Content starts

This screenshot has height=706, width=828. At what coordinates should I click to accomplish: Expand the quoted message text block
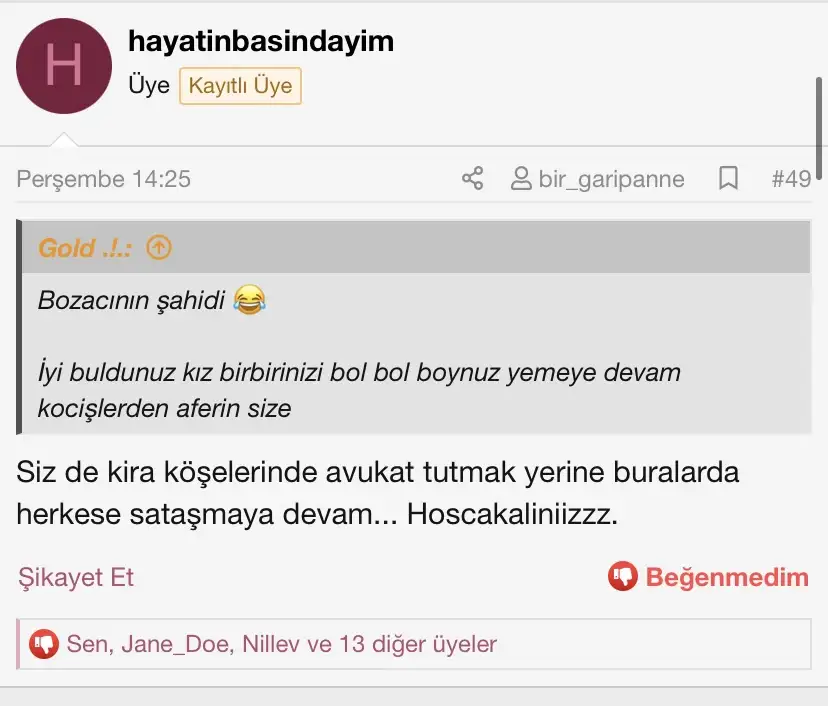click(x=416, y=353)
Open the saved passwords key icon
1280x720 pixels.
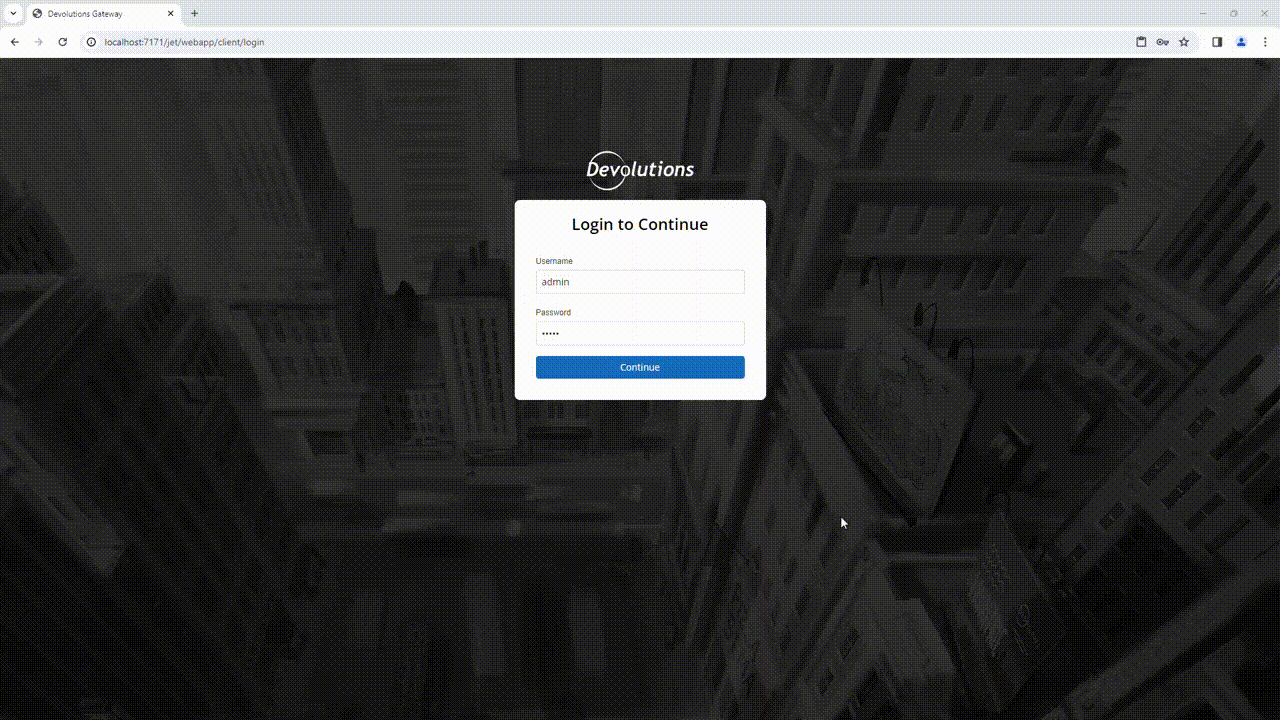(1162, 42)
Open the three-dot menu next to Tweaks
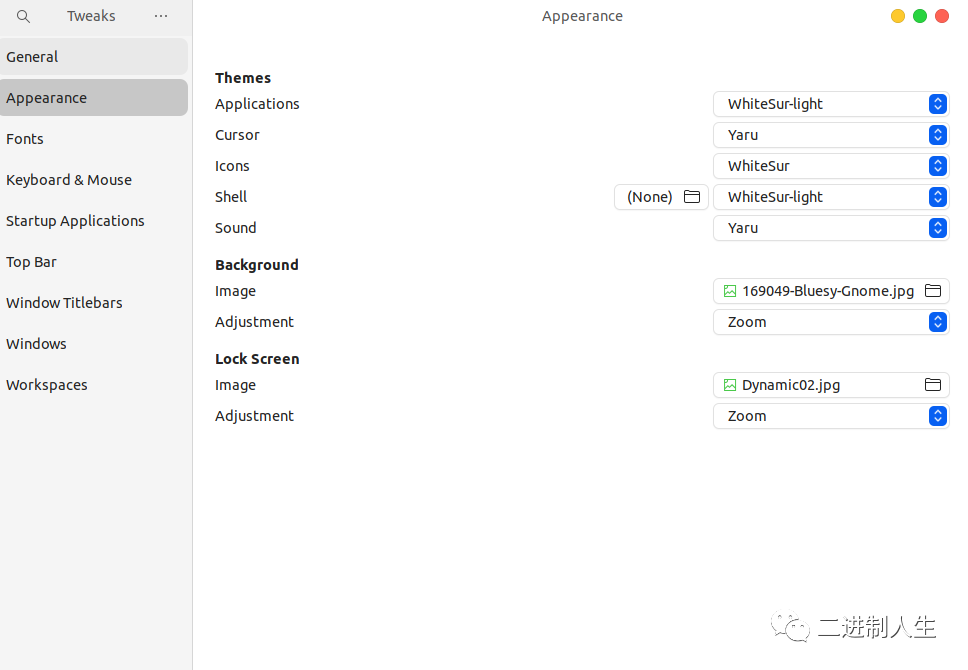 click(x=161, y=17)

Content ends

* ABOUT THIS TASK
All lines from the one holding "1280x720 pixels." through the last line of the material above should be set down exactly, and the pictures should be left out.

* WRITTEN ANSWER
1280x720 pixels.
(1162, 42)
Open the three-dot menu next to Tweaks
 click(x=161, y=17)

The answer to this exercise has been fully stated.